──────── Records to use

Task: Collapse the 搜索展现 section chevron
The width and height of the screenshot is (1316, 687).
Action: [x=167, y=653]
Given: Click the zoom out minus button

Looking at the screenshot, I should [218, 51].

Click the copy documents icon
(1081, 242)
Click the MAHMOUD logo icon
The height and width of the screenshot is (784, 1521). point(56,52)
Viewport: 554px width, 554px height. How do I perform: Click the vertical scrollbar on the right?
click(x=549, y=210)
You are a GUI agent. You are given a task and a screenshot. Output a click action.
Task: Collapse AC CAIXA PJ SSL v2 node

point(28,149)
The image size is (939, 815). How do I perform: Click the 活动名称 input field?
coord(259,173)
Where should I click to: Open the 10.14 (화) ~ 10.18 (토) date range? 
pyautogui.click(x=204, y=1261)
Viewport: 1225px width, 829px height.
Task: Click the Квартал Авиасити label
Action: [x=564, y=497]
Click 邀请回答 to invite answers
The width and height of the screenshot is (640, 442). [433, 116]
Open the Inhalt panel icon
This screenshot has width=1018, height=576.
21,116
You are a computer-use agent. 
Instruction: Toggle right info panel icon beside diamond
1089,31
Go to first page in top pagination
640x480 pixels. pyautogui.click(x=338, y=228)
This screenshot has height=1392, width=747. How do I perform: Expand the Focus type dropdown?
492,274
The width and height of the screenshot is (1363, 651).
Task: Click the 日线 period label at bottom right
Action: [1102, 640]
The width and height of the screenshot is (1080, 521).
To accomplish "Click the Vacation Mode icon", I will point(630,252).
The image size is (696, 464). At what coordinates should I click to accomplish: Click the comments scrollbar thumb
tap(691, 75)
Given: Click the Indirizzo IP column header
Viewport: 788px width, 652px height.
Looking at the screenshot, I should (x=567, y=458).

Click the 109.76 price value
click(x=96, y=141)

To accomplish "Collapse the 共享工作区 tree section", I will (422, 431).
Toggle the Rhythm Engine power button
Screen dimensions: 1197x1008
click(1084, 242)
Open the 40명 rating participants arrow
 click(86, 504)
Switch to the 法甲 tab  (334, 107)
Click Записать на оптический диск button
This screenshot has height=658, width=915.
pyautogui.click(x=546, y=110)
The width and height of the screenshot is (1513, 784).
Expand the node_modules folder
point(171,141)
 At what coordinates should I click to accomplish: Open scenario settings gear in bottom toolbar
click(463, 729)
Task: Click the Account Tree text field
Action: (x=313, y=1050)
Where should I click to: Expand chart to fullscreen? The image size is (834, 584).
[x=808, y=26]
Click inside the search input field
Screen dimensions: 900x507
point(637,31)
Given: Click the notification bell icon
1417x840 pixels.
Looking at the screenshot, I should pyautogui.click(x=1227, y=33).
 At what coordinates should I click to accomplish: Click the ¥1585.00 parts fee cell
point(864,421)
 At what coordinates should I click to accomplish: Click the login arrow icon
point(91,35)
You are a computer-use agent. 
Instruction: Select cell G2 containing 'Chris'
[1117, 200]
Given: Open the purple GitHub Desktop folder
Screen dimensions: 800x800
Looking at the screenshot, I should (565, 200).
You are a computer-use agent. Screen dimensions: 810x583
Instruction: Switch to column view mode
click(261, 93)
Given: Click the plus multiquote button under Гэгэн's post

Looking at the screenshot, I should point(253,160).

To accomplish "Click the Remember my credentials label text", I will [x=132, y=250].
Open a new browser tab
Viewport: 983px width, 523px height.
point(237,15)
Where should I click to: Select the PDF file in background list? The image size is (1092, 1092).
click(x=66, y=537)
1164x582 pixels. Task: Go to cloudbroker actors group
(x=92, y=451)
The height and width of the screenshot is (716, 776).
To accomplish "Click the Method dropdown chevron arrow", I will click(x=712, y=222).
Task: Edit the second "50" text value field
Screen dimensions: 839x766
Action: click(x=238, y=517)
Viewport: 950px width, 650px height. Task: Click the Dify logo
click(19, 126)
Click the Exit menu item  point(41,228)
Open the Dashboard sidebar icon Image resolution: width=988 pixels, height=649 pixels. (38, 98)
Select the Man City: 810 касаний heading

────────────────

Set down each entry again, exactly as written.

* Reply to the exercise *
Task: Collapse the 搜索展现 section chevron
The width and height of the screenshot is (1316, 687).
Action: [x=167, y=653]
Given: Click the zoom out minus button

Looking at the screenshot, I should [218, 51].

Click the copy documents icon
(1081, 242)
Click the MAHMOUD logo icon
The height and width of the screenshot is (784, 1521). point(56,52)
Viewport: 554px width, 554px height. How do I perform: Click the vertical scrollbar on the right?
click(x=549, y=210)
You are a GUI agent. You are given a task and a screenshot. Output a click action.
Task: Collapse AC CAIXA PJ SSL v2 node

point(28,149)
The image size is (939, 815). How do I perform: Click the 活动名称 input field?
coord(259,173)
Where should I click to: Open the 10.14 (화) ~ 10.18 (토) date range? 
pyautogui.click(x=204, y=1261)
Viewport: 1225px width, 829px height.
Task: Click the Квартал Авиасити label
Action: [x=564, y=497]
Click 邀请回答 to invite answers
The width and height of the screenshot is (640, 442). [433, 116]
Open the Inhalt panel icon
This screenshot has width=1018, height=576.
21,116
You are a computer-use agent. 
Instruction: Toggle right info panel icon beside diamond
1089,31
Go to first page in top pagination
640x480 pixels. pyautogui.click(x=338, y=228)
This screenshot has height=1392, width=747. How do I perform: Expand the Focus type dropdown?
492,274
The width and height of the screenshot is (1363, 651).
Task: Click the 日线 period label at bottom right
Action: [1102, 640]
The width and height of the screenshot is (1080, 521).
To accomplish "Click the Vacation Mode icon", I will point(630,252).
The image size is (696, 464). At what coordinates should I click to accomplish: Click the comments scrollbar thumb
tap(691, 75)
Given: Click the Indirizzo IP column header
Viewport: 788px width, 652px height.
Looking at the screenshot, I should (x=567, y=458).

Click the 109.76 price value
click(x=96, y=141)

To accomplish "Collapse the 共享工作区 tree section", I will (422, 431).
Toggle the Rhythm Engine power button
Screen dimensions: 1197x1008
click(1084, 242)
Open the 40명 rating participants arrow
 click(86, 504)
Switch to the 法甲 tab  (334, 107)
Click Записать на оптический диск button
This screenshot has height=658, width=915.
pyautogui.click(x=546, y=110)
The width and height of the screenshot is (1513, 784).
Expand the node_modules folder
point(171,141)
 At what coordinates should I click to accomplish: Open scenario settings gear in bottom toolbar
click(463, 729)
Task: Click the Account Tree text field
Action: (x=313, y=1050)
Where should I click to: Expand chart to fullscreen? The image size is (834, 584).
[x=808, y=26]
Click inside the search input field
Screen dimensions: 900x507
point(637,31)
Given: Click the notification bell icon
1417x840 pixels.
Looking at the screenshot, I should pyautogui.click(x=1227, y=33).
 At what coordinates should I click to accomplish: Click the ¥1585.00 parts fee cell
point(864,421)
 At what coordinates should I click to accomplish: Click the login arrow icon
point(91,35)
You are a computer-use agent. 
Instruction: Select cell G2 containing 'Chris'
[1117, 200]
Given: Open the purple GitHub Desktop folder
Screen dimensions: 800x800
Looking at the screenshot, I should (565, 200).
You are a computer-use agent. Screen dimensions: 810x583
Instruction: Switch to column view mode
click(261, 93)
Given: Click the plus multiquote button under Гэгэн's post

Looking at the screenshot, I should point(253,160).

To accomplish "Click the Remember my credentials label text", I will [x=132, y=250].
Open a new browser tab
Viewport: 983px width, 523px height.
point(237,15)
Where should I click to: Select the PDF file in background list? The image size is (1092, 1092).
click(x=66, y=537)
1164x582 pixels. Task: Go to cloudbroker actors group
(x=92, y=451)
The height and width of the screenshot is (716, 776).
To accomplish "Click the Method dropdown chevron arrow", I will click(x=712, y=222).
Task: Edit the second "50" text value field
Screen dimensions: 839x766
Action: click(x=238, y=517)
Viewport: 950px width, 650px height. Task: Click the Dify logo
click(19, 126)
Click the Exit menu item  point(41,228)
Open the Dashboard sidebar icon Image resolution: width=988 pixels, height=649 pixels. (38, 98)
Select the Man City: 810 касаний heading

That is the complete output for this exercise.